What this task involves: Reproduce nothing but the closing run of lines: the line with "Viewport: 802px width, 680px" and each line that follows it to the end of the data.

Collected data:
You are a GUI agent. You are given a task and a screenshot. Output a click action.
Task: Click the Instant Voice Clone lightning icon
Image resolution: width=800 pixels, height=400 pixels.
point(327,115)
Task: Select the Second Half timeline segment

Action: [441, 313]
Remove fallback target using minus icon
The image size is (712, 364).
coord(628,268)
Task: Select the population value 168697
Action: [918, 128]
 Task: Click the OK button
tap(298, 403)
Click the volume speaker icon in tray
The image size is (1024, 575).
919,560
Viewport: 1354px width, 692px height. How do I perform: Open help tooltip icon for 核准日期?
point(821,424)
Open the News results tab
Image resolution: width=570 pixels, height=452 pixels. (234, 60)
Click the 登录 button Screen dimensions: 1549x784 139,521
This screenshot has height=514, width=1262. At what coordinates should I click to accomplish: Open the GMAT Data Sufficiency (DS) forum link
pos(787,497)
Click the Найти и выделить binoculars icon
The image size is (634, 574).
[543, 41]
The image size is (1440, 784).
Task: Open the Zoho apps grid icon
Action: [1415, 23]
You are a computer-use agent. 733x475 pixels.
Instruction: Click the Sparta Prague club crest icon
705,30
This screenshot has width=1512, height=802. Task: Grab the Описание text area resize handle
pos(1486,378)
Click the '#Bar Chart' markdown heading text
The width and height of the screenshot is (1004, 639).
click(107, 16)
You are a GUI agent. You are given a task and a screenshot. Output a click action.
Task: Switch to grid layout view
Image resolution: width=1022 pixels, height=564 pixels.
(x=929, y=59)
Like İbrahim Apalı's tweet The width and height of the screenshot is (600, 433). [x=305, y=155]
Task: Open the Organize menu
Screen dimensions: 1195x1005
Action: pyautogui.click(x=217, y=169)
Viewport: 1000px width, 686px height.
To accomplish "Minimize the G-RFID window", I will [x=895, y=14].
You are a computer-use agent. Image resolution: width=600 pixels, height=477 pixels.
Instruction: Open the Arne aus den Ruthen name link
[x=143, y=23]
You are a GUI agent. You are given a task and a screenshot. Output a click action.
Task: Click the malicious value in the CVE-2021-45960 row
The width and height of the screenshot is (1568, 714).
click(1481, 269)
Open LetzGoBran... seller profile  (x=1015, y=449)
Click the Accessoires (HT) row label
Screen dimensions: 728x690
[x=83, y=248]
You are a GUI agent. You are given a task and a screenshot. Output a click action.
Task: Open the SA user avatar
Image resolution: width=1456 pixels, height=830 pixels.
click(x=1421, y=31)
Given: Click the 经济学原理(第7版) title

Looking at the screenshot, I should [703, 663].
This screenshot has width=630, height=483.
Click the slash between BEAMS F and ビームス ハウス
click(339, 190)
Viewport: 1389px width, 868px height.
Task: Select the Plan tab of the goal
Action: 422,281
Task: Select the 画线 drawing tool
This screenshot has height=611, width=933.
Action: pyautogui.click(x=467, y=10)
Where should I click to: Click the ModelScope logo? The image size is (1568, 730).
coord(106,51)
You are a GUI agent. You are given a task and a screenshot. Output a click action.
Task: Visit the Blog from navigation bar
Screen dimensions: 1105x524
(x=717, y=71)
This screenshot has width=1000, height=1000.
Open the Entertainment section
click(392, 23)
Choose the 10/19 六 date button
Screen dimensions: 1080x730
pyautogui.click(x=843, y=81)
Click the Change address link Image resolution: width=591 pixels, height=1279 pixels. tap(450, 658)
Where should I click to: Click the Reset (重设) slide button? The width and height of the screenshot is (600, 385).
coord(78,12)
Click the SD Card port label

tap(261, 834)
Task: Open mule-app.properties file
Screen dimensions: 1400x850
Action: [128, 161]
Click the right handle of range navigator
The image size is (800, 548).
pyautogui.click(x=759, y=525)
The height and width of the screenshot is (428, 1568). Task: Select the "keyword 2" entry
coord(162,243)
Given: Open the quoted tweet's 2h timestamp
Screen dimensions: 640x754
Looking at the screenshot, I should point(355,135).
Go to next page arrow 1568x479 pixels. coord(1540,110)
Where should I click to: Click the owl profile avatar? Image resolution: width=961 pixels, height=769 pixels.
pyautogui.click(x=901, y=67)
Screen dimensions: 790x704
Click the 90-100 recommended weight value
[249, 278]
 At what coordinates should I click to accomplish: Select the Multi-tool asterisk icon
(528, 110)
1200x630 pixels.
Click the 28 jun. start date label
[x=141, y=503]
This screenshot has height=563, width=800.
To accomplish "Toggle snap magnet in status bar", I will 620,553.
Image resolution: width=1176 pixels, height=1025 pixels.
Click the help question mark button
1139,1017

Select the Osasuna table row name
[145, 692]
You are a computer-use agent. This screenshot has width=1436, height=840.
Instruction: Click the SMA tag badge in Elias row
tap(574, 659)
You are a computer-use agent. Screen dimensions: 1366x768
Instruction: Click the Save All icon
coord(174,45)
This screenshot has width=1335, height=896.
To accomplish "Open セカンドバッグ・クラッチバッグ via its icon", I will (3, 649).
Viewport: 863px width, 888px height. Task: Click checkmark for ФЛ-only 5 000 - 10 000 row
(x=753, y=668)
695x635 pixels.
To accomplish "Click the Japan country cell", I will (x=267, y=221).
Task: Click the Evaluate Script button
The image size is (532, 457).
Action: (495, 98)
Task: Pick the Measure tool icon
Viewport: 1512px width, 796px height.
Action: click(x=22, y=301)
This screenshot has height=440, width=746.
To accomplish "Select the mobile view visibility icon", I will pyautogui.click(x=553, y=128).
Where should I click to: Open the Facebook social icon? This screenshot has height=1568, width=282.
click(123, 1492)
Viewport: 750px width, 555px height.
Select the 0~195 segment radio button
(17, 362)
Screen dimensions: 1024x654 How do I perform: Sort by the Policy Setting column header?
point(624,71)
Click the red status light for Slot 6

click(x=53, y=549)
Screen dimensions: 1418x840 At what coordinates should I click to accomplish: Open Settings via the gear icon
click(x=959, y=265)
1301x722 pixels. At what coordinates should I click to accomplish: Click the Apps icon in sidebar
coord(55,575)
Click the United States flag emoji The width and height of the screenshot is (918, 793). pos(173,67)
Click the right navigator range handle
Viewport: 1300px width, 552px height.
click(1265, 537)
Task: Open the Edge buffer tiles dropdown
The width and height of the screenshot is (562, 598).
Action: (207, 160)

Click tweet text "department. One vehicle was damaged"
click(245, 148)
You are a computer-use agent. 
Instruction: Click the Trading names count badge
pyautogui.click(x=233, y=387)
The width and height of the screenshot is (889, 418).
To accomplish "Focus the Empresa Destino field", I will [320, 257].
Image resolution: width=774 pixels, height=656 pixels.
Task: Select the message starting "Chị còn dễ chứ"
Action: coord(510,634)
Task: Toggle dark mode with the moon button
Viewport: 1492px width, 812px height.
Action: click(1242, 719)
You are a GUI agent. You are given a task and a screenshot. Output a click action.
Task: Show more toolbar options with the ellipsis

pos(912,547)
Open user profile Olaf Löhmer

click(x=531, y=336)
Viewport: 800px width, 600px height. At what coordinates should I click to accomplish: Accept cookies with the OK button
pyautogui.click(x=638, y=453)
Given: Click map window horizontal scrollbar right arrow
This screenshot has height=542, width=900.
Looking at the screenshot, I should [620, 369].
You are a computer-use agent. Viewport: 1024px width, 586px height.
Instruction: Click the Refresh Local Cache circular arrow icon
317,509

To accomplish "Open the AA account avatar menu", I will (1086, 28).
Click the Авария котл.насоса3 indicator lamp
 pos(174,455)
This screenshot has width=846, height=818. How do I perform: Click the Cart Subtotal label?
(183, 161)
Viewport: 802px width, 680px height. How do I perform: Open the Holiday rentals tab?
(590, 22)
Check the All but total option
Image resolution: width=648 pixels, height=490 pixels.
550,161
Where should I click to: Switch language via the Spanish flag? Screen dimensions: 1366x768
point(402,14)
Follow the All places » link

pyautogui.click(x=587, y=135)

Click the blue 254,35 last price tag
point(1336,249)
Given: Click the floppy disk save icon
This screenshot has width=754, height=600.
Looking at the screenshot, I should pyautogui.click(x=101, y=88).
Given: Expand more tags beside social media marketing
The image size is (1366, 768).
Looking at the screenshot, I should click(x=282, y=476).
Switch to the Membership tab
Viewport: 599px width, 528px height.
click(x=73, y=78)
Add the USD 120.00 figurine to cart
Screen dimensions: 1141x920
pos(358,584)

Exercise output:
Viewport: 802px width, 680px height. How do I perform: Open the Holiday rentals tab?
(590, 22)
Check the All but total option
Image resolution: width=648 pixels, height=490 pixels.
550,161
Where should I click to: Switch language via the Spanish flag? Screen dimensions: 1366x768
point(402,14)
Follow the All places » link

pyautogui.click(x=587, y=135)

Click the blue 254,35 last price tag
point(1336,249)
Given: Click the floppy disk save icon
This screenshot has width=754, height=600.
Looking at the screenshot, I should pyautogui.click(x=101, y=88).
Given: Expand more tags beside social media marketing
The image size is (1366, 768).
Looking at the screenshot, I should click(x=282, y=476).
Switch to the Membership tab
Viewport: 599px width, 528px height.
click(x=73, y=78)
Add the USD 120.00 figurine to cart
Screen dimensions: 1141x920
pos(358,584)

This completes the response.